Dès 2001, Rudy Kurniawan se fait néanmoins remarquer par son comportement d’acheteur compulsif. On le voit sans cesse chez l’un des principaux détaillants de Los Angeles, où il se lie d’amitié avec un vendeur dénommé Paul Wasserman. Un Américain de 40 ans à la mise avenante, dont le parcours intéressera plus tard le FBI. Il a grandi à Bouilland, un village proche de Dijon. Sa mère, Rebecca, surnommée Becky, fut l’une des premières importatrices de bourgognes aux états-Unis dans les années 1970. C’est souvent Paul qui conseille Rudy, lequel n’hésite pas à dépenser des centaines de dollars pour des merlots californiens. Lors d’une vente à Paso Robles, une ville située à mi-chemin entre Los Angeles et San Francisco, le gamin produit d’ailleurs un certain effet en gardant son paddle levé tout au long de l’enchère. Certains assurent alors qu’il débourse près d’un million de dollars par mois. « Le truc de Rudy, c’était : “Je ne baisse pas les bras tant que je n’ai pas la bouteille” », raconte aujourd’hui Paul Wasserman, de passage à Paris, lors d’un déjeuner au café de la Paix dont il vante « l’exceptionnelle carte de rosés ». «Dans le petit monde des grands crus, ce type est vite devenu une légende, se souvient-il. Tout le monde voulait le connaître. »

Rudy Kurniawan prend pourtant un malin plaisir à brouiller les pistes. Il se présente comme un Indonésien – pardon, un Chinois d’Indonésie. Ses parents possèdent des champs de pétrole. Ou plutôt une licence de bières pour l’Asie du Sud-Est. Heineken. À moins que ce ne soit Guinness. Mais il ne peut pas en dévoiler davantage, parce qu’il doit les protéger. Contre quel danger ? Il ne peut le révéler. Il assure toutefois que sa famille lui donne un million de dollars par mois. Parfois deux. D’ailleurs, il précise que Kurniawan est un nom d’emprunt mais il reste muet sur sa véritable identité. Il s’est installé en Californie pour suivre des études à l’université. Ou entreprendre une carrière de golfeur, ça dépend. (…)
..........
Consigne
Résumez l'extrait sur Rudy Kurniawan en deux phrases. Les données qui suivent ne servent pas ici.

Données de pointage pour captures d'écran et pages:
..........
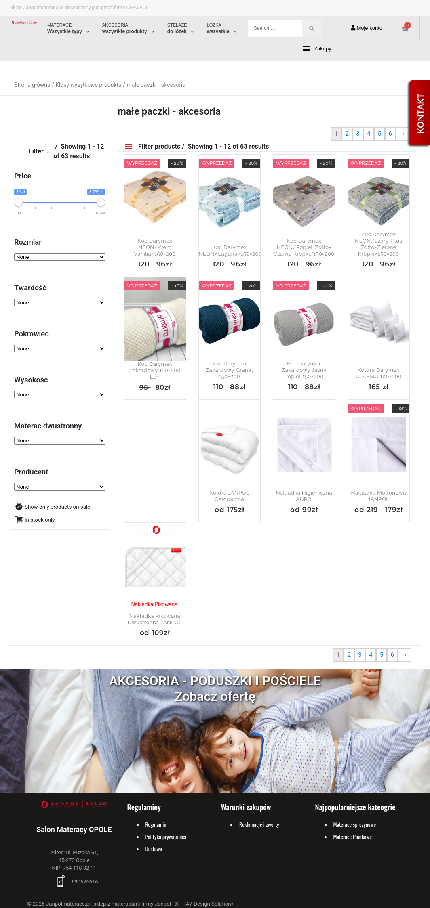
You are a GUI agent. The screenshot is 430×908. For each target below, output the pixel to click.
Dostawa (153, 849)
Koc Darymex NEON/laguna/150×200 (230, 250)
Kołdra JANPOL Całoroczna (229, 496)
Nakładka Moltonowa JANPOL (378, 496)
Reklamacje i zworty (259, 824)
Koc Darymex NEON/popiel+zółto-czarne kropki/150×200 (304, 247)
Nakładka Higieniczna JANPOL (304, 496)
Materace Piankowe (352, 837)
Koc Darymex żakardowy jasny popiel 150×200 (304, 370)
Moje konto (366, 28)
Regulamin (156, 824)
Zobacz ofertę (215, 696)
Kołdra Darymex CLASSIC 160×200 (379, 373)
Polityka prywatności (166, 837)
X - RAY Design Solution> (204, 904)
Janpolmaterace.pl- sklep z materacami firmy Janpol (108, 904)
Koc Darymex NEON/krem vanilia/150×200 (155, 247)
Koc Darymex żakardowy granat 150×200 (229, 370)
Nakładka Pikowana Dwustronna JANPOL (155, 619)
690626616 (74, 882)
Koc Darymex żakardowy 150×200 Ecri (155, 370)
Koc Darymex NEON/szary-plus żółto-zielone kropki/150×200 (378, 244)
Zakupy (317, 49)
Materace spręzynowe (354, 824)
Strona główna (32, 85)
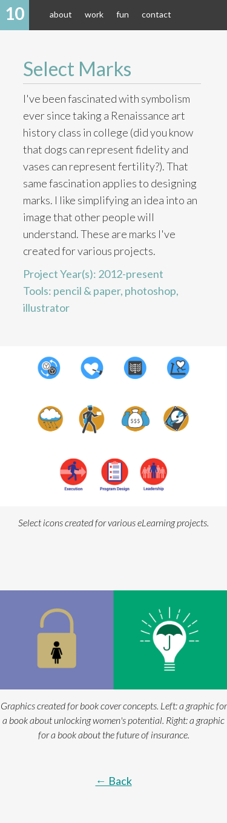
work (94, 14)
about (61, 14)
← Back (114, 780)
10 (14, 13)
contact (156, 14)
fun (122, 14)
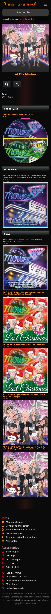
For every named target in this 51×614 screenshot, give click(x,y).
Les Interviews (11, 572)
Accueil (6, 19)
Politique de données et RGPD (21, 529)
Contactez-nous (14, 533)
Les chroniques (11, 559)
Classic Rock (10, 566)
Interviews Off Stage (14, 576)
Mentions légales (14, 521)
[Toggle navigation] (45, 4)
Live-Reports (10, 555)
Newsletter (11, 540)
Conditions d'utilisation (17, 525)
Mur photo (9, 584)
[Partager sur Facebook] (7, 84)
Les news (8, 563)
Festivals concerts (13, 587)
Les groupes (10, 551)
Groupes (15, 19)
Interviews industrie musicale (19, 580)
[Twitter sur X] (17, 84)
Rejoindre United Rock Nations (21, 537)
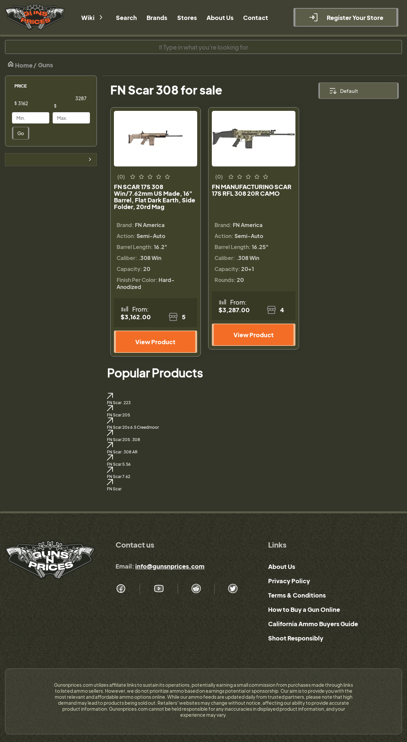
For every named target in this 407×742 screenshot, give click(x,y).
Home (20, 65)
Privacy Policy (289, 581)
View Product (155, 342)
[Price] (35, 103)
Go (20, 133)
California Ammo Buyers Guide (313, 623)
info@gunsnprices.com (169, 566)
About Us (281, 566)
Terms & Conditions (297, 595)
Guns (45, 65)
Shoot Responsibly (295, 638)
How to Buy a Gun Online (304, 609)
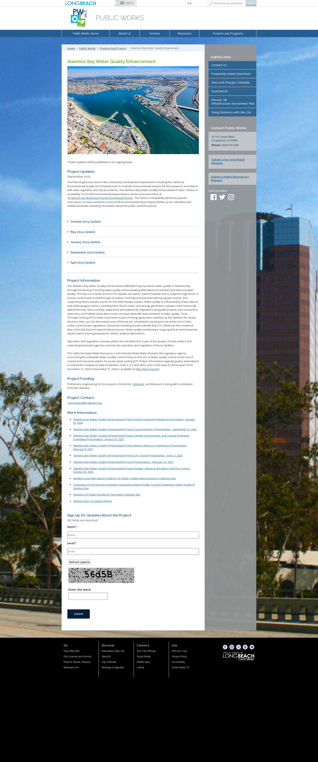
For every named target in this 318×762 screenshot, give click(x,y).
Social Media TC (181, 667)
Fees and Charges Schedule (230, 82)
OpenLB (106, 656)
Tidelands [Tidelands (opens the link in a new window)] (138, 384)
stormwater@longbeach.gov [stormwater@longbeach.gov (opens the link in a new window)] (85, 403)
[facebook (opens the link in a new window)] (213, 197)
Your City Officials (146, 651)
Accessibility (178, 662)
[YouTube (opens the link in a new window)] (251, 647)
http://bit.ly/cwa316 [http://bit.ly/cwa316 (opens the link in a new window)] (147, 369)
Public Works (87, 48)
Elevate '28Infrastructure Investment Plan (233, 101)
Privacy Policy (179, 656)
..........
Réponse attendue
Dès 2001, Rudy Kurniawan se fait remarquer comme acheteur compulsif chez un détaillant de Los Angeles, souvent conseillé par le vendeur Paul Wasserman, et devient vite une légende dans le petit monde des grands crus. Il brouille pourtant les pistes en donnant des versions changeantes sur ses origines, les activités de ses parents et les raisons de sa venue en Californie, tout en taisant sa véritable identité.